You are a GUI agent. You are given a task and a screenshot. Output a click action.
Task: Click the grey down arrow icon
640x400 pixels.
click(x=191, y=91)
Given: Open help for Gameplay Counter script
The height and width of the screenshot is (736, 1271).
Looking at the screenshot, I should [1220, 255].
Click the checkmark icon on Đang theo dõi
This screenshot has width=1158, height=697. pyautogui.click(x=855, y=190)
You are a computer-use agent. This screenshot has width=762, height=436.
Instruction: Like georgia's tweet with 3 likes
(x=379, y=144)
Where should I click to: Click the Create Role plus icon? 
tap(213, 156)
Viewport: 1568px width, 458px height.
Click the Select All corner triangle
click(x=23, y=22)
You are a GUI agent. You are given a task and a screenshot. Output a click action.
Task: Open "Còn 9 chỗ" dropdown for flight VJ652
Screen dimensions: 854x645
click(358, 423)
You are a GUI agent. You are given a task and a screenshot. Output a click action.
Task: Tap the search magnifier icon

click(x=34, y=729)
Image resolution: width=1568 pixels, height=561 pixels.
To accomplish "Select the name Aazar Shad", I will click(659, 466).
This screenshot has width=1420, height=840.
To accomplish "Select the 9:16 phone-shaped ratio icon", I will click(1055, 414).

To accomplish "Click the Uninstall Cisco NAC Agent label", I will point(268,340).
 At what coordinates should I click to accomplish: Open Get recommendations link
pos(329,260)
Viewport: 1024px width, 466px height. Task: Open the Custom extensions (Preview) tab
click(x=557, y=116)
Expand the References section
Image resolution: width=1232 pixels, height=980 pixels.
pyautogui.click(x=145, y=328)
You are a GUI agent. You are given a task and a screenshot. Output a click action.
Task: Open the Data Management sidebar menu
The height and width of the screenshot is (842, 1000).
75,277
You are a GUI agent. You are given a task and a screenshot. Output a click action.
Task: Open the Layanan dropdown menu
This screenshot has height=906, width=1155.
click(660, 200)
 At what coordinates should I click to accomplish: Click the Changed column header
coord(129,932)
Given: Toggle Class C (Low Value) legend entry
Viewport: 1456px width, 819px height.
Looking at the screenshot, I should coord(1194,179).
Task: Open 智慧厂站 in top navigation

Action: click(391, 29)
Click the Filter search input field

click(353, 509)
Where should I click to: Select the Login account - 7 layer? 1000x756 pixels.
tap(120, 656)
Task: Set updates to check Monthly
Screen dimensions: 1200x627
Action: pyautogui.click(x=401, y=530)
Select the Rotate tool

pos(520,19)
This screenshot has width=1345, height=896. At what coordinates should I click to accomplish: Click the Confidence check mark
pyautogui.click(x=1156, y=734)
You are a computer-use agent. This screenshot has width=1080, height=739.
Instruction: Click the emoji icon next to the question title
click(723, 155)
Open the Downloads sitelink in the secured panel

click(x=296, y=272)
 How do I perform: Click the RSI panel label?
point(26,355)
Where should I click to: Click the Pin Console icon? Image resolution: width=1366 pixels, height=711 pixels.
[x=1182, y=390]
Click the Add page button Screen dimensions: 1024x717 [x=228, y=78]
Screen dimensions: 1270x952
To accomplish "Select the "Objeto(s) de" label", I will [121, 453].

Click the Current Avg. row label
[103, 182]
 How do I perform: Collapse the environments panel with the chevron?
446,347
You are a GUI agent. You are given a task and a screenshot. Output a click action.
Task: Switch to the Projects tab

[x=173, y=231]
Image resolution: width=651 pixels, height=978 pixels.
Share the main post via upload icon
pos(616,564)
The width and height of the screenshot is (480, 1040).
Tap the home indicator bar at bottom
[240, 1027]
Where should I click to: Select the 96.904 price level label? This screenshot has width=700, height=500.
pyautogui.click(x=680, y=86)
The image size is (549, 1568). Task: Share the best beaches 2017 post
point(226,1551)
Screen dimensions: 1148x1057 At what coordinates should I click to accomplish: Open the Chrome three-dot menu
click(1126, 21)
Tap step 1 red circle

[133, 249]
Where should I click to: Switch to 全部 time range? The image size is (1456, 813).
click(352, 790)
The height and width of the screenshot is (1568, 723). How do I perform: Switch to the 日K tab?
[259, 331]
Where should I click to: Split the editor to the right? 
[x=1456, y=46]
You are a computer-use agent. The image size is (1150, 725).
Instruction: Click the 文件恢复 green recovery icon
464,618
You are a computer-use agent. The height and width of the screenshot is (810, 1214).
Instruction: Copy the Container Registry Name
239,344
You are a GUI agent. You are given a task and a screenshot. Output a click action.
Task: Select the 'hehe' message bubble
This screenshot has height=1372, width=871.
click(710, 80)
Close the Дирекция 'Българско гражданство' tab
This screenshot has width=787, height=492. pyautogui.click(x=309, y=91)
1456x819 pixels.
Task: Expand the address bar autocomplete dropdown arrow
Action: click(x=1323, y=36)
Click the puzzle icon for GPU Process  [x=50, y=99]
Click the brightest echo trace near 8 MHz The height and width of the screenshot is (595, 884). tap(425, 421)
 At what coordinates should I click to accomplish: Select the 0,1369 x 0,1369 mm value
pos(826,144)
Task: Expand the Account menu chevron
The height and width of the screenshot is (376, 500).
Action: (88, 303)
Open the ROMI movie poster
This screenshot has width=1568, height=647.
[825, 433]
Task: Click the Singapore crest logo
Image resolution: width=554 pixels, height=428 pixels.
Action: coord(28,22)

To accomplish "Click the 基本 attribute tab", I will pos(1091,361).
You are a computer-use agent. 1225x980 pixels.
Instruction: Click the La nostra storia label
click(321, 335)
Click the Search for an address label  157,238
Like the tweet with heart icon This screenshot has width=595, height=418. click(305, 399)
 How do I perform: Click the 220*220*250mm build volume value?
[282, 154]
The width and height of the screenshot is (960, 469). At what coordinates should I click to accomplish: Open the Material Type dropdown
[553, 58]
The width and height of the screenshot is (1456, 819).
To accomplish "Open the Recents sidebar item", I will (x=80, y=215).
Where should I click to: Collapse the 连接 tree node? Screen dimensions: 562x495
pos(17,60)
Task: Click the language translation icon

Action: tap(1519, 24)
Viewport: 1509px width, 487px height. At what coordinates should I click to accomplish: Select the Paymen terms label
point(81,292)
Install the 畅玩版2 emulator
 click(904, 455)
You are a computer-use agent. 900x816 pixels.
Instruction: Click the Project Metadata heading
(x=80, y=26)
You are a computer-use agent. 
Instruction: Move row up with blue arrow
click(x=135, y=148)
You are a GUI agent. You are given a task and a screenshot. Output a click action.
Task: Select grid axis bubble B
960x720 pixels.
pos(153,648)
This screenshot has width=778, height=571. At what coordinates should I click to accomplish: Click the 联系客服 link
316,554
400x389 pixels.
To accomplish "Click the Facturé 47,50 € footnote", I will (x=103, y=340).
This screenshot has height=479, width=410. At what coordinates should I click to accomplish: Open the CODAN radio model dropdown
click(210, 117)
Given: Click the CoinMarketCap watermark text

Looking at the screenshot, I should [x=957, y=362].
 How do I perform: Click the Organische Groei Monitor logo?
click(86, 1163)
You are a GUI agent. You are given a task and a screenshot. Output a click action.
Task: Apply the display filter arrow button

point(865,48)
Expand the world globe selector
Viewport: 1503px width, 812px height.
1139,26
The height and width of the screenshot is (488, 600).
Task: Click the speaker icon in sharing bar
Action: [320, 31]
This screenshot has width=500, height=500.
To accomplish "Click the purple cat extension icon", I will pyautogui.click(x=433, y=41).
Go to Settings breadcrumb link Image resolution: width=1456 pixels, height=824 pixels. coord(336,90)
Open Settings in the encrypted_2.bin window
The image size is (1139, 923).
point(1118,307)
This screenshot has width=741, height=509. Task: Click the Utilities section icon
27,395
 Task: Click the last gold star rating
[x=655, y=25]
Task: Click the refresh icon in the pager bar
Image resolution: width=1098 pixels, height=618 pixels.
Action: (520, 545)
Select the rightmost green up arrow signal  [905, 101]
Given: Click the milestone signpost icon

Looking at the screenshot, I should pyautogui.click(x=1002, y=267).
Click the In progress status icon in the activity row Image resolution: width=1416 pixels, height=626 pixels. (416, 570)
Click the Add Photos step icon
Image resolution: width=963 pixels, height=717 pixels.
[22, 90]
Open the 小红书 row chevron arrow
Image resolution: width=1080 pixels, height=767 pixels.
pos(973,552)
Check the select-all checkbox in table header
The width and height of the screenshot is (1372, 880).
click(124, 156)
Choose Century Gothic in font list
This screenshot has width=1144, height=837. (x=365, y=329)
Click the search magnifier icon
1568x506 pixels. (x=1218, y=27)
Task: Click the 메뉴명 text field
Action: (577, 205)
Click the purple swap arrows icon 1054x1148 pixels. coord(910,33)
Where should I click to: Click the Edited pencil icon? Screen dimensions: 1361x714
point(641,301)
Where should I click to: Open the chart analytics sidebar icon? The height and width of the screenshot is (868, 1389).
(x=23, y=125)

:: Written problem ::
Write out the material from the line containing "How do I perform: Click the RSI panel label?" through the line containing "click(710, 80)", keeping every line identical, with both of those lines included.

:: Output below ::
 How do I perform: Click the RSI panel label?
point(26,355)
Where should I click to: Click the Pin Console icon? Image resolution: width=1366 pixels, height=711 pixels.
[x=1182, y=390]
Click the Add page button Screen dimensions: 1024x717 [x=228, y=78]
Screen dimensions: 1270x952
To accomplish "Select the "Objeto(s) de" label", I will [121, 453].

Click the Current Avg. row label
[103, 182]
 How do I perform: Collapse the environments panel with the chevron?
446,347
You are a GUI agent. You are given a task and a screenshot. Output a click action.
Task: Switch to the Projects tab

[x=173, y=231]
Image resolution: width=651 pixels, height=978 pixels.
Share the main post via upload icon
pos(616,564)
The width and height of the screenshot is (480, 1040).
Tap the home indicator bar at bottom
[240, 1027]
Where should I click to: Select the 96.904 price level label? This screenshot has width=700, height=500.
pyautogui.click(x=680, y=86)
The image size is (549, 1568). Task: Share the best beaches 2017 post
point(226,1551)
Screen dimensions: 1148x1057 At what coordinates should I click to accomplish: Open the Chrome three-dot menu
click(1126, 21)
Tap step 1 red circle

[133, 249]
Where should I click to: Switch to 全部 time range? The image size is (1456, 813).
click(352, 790)
The height and width of the screenshot is (1568, 723). How do I perform: Switch to the 日K tab?
[259, 331]
Where should I click to: Split the editor to the right? 
[x=1456, y=46]
You are a computer-use agent. The image size is (1150, 725).
Instruction: Click the 文件恢复 green recovery icon
464,618
You are a computer-use agent. The height and width of the screenshot is (810, 1214).
Instruction: Copy the Container Registry Name
239,344
You are a GUI agent. You are given a task and a screenshot. Output a click action.
Task: Select the 'hehe' message bubble
This screenshot has height=1372, width=871.
click(710, 80)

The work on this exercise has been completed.